Monday, June 14, 2004

In two days the people from the Brain-Computer Interface project will drive down to see Jon, to see what kind of shape he's in and if they think just offhand if maybe he's "locked-in" or just dead in the water. They may end up with him wired up to a machine that will detect electrical waves from various parts of the brain, parts that reference things like arms and legs, but also memories and vision. As they prod and stimulate and ask him questions, they hope to be able to figure out if he hears and recognizes, sees and understands. They also will try to develop some idea if his mind can stay on the subject long enough for him to do something, even if only in his imagination.

This is one of those projects which has so little potential to create profit that it would be cancelled in the blink of an eye if funds got short. This is one of those projects which could prove certain people in powerful positions wrong in such a dynamic manner that lawyers could be brought in and suits could be filed. This is one of those projects that could enable a silent mind to speak up, by blinking a light or moving a cursor. Like Helen Keller having her palm scribbled on, Jon could find himself being prodded in his dream.
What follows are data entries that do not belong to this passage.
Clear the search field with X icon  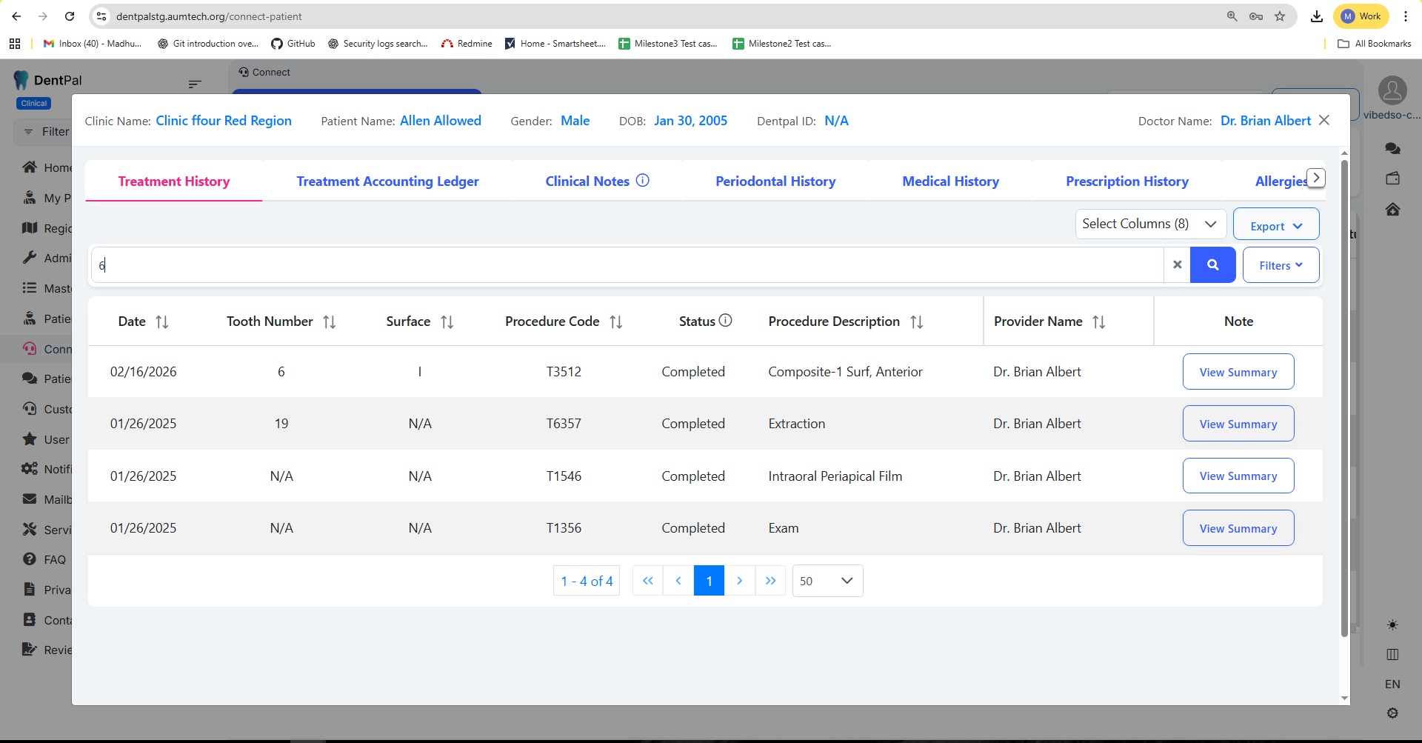coord(1177,265)
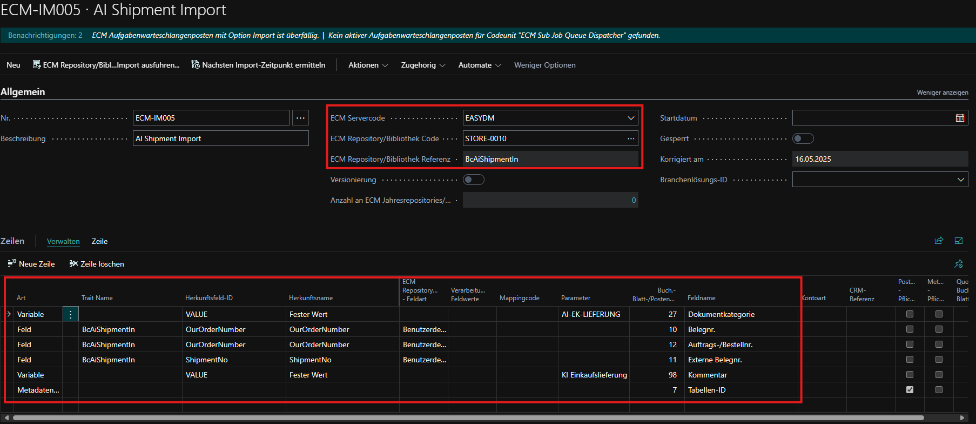Open lookup dots next to Nr. field
976x424 pixels.
pyautogui.click(x=301, y=118)
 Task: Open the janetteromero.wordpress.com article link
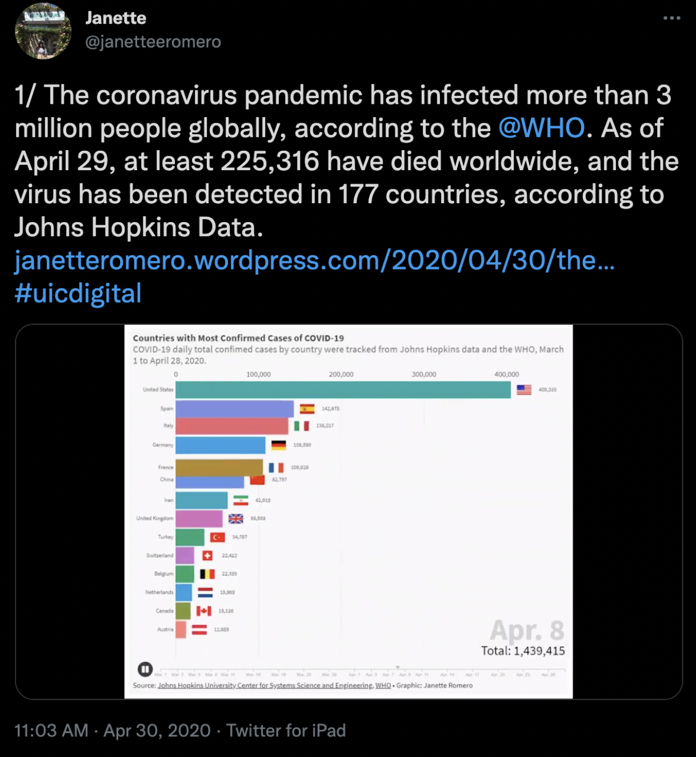pos(314,260)
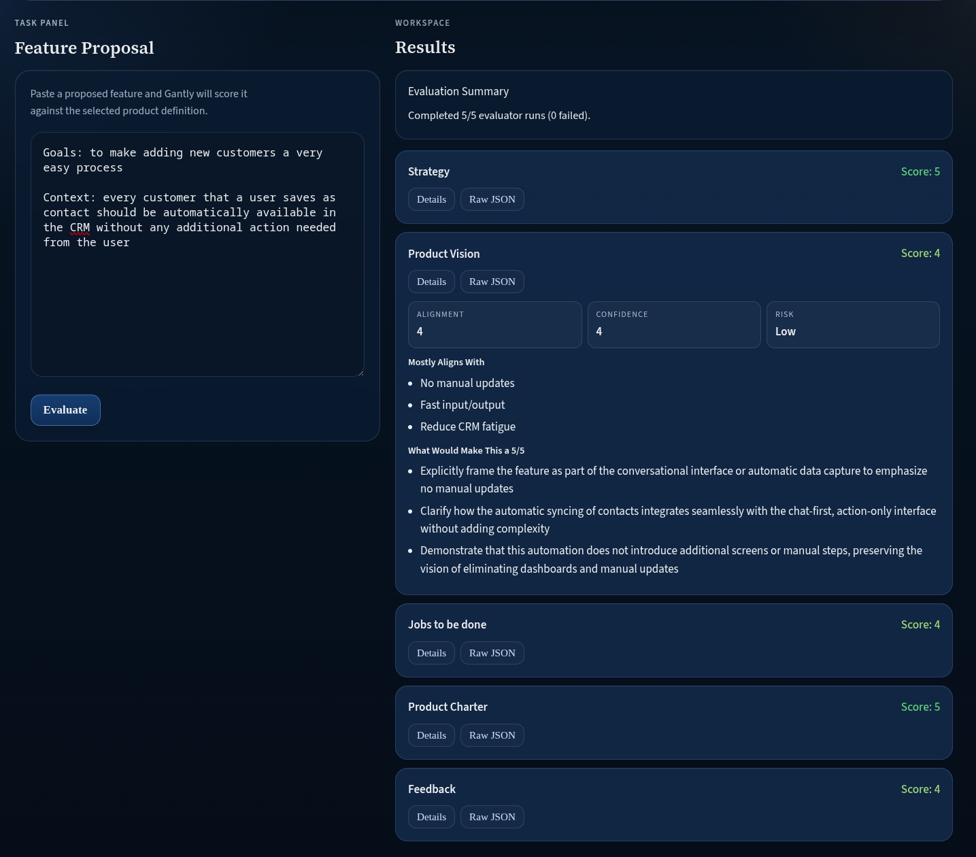The image size is (976, 857).
Task: Click the underlined word CRM in the proposal
Action: [80, 227]
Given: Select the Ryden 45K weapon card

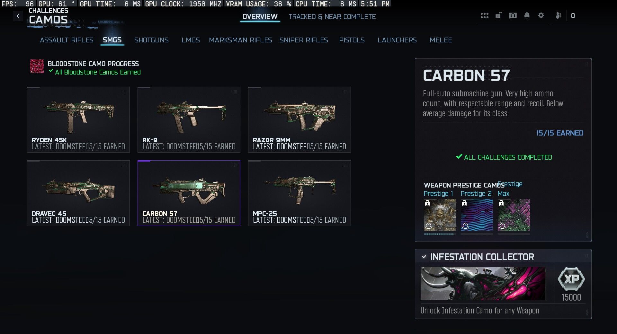Looking at the screenshot, I should point(78,119).
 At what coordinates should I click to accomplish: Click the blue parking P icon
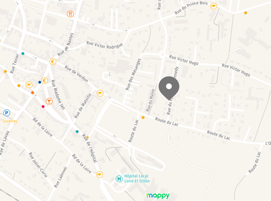point(7,113)
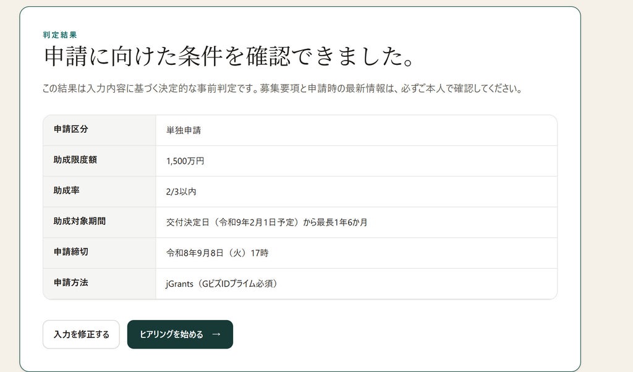Select the 申請区分 row label

pos(70,129)
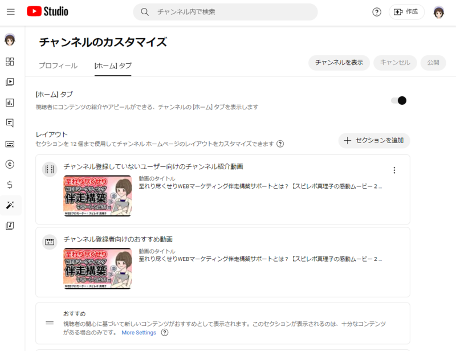Switch to the プロフィール tab
456x351 pixels.
[x=58, y=66]
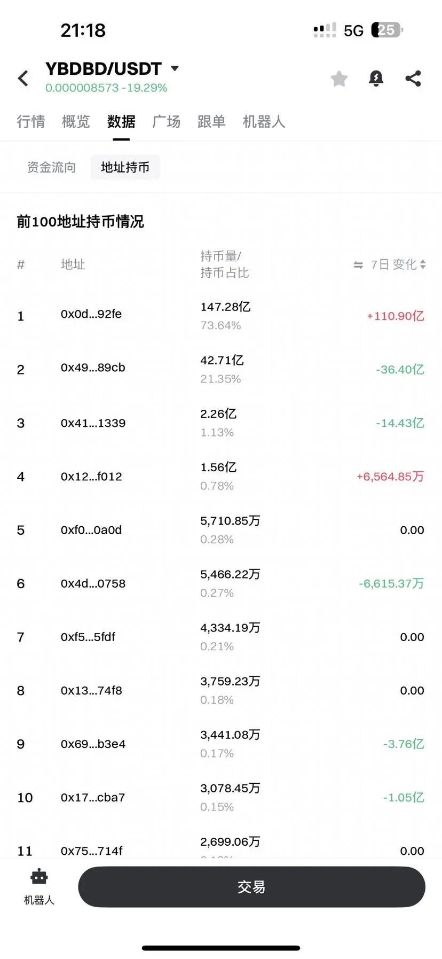Select the 资金流向 sub-tab

(x=51, y=167)
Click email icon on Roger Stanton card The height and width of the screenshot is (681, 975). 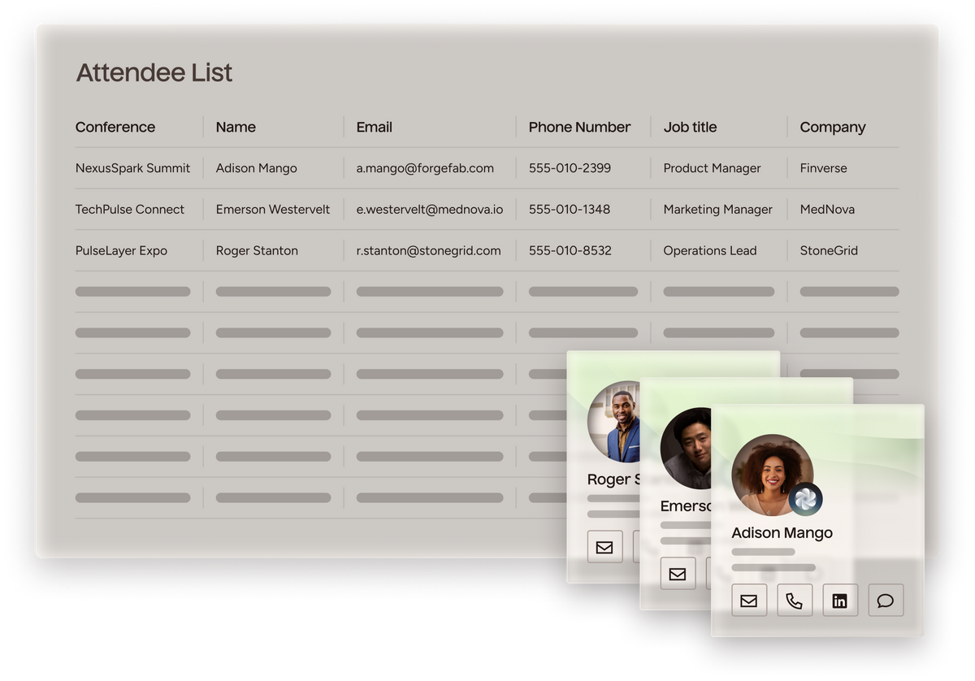coord(605,548)
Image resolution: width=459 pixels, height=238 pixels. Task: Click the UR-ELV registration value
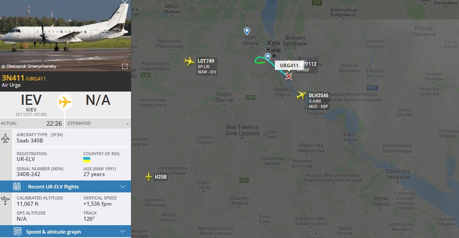[26, 159]
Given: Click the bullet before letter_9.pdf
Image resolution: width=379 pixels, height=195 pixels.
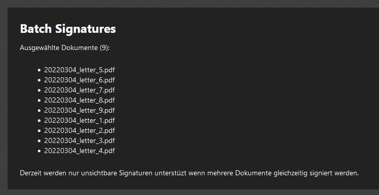Looking at the screenshot, I should 39,111.

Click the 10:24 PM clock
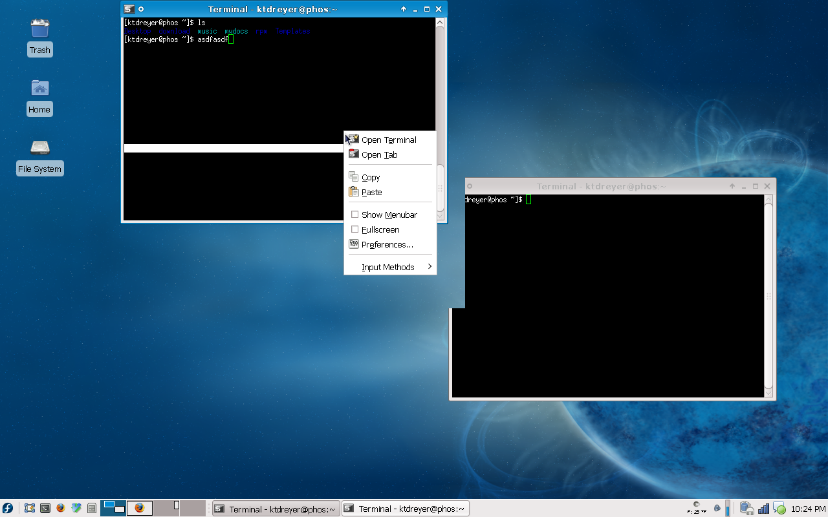coord(808,509)
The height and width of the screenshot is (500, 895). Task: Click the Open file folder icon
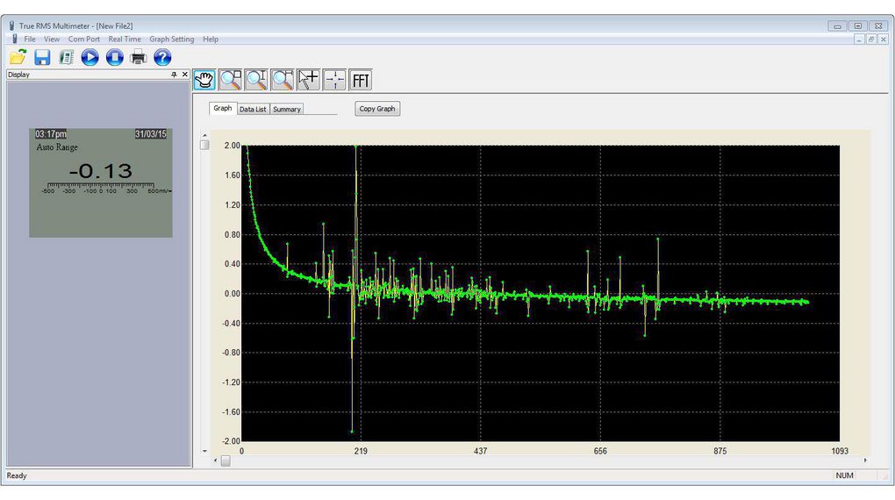click(18, 58)
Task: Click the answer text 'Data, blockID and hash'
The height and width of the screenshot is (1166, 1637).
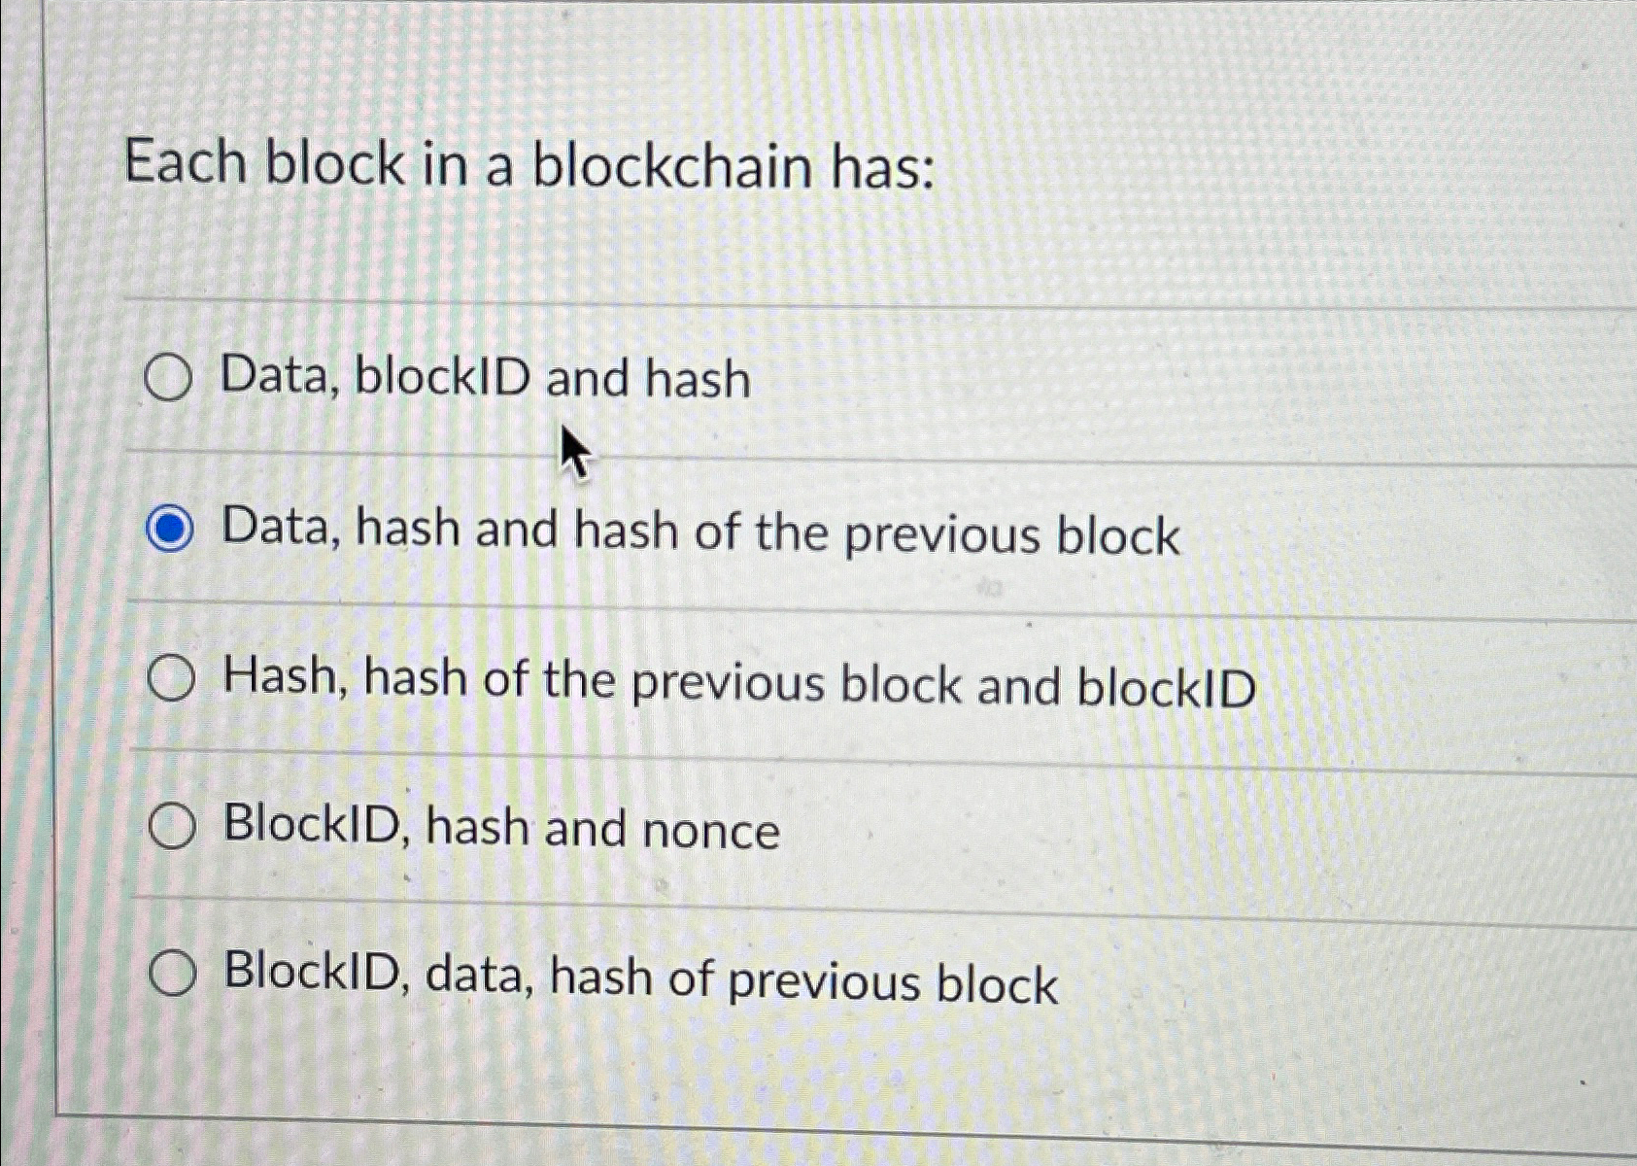Action: coord(483,379)
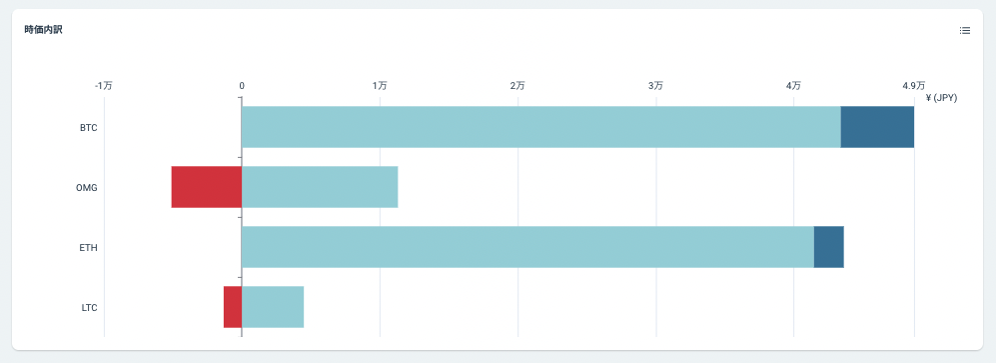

Last week Jon turned his head to look at his sister. He focused on my face as I spoke to him and when I stopped, he looked at the ceiling. A dog trainer with three Australian Shepherds took Jon's hand and stroked the head of one dog. Jon's eyes went wildly from side to side, either trying to find the animal or to control his excitement. Then he caught the dog with his vision and stared as the owner moved his hand along the head of the dog. Jon remembered Wishes, his silly lab now being held in Arizona by a sometime friend. He remembered the summer in Alaska with a buddy and his dog, living in the van and watching the sunsets, looking for work, hiking in the woods.

Jon remembered and when I told him I would try harder to find a replacement for Wishes, he looked as if he didn't really believe me, but towards the end he looked as if he might just try. Now I have to figure out if a puppy would be good for him, sitting on his lap, chewing on his fingers, barking at the wrong time, but being lovable and piss-silly. Or would a mature, trained dog like one of these three be better? A dog that wouldn't jump up on his lap, pulling out the feeding tube, licking an unprotected trache site.

We need a dog that could sit in the car for two hours, waiting to see the man in the bed. Jon needs a dog that would make him want to lift his head, to focus his vision, to go out into the sun and toss sticks with his bent hands. They've given up trying to find the hand splints to correct the twisted fingers. They've given up trying to tell me that Jon is going to rise up some day and learn to use a walker. But has Jon given up? The machine might tell us.

If his electrodes carry the right signals at the right time, even if Jon is staring at the ceiling, the doctors may be able to tell me that Jon knows I am there, maybe even probably even knows who I am.

In a box in the past, a stainless steel box on legs with wheels I held a tiny hand and said "Hello, Jon, I'm your father, and I will be taking care of you in this life." In a chair in the present, a chair with wheels, I hold a twisted hand and say, "Jon, this is your father and I'm trying to take care of you."

My father always told me I was worthless as tits on a boar hog. My sister once told me I had ruined Jon's life and should do the world a favor and put a bullet thru my brain. A wife once told me that living with me was Hell. An employer once told me, as I sat in a drug fogged haze of pain and tension, that I was just not trying. With all these assets, with all this encouragement, I am facing off against the medical system, against people with college degrees and years of experience, and I am trying to reach out to my boy and give him a lifeline to the world.

I've already said my goodbyes to Jon, years ago when I left the ICU and those terrible beeping boxes and pumping machines filled with his breath. I am trying to say "Hello again." If this new box should, like Pandora's treasure, be opened and reveal demons and ghosts and recriminations and guilt, I have some faith that at the bottom still is hope.
I'm a gardener. I plant seeds and water and guard and encourage. In the end I sometimes am nurtured in return. I AM trying to be worthy, and as I guide my boy back from Hell, I remember the instructions to never look back.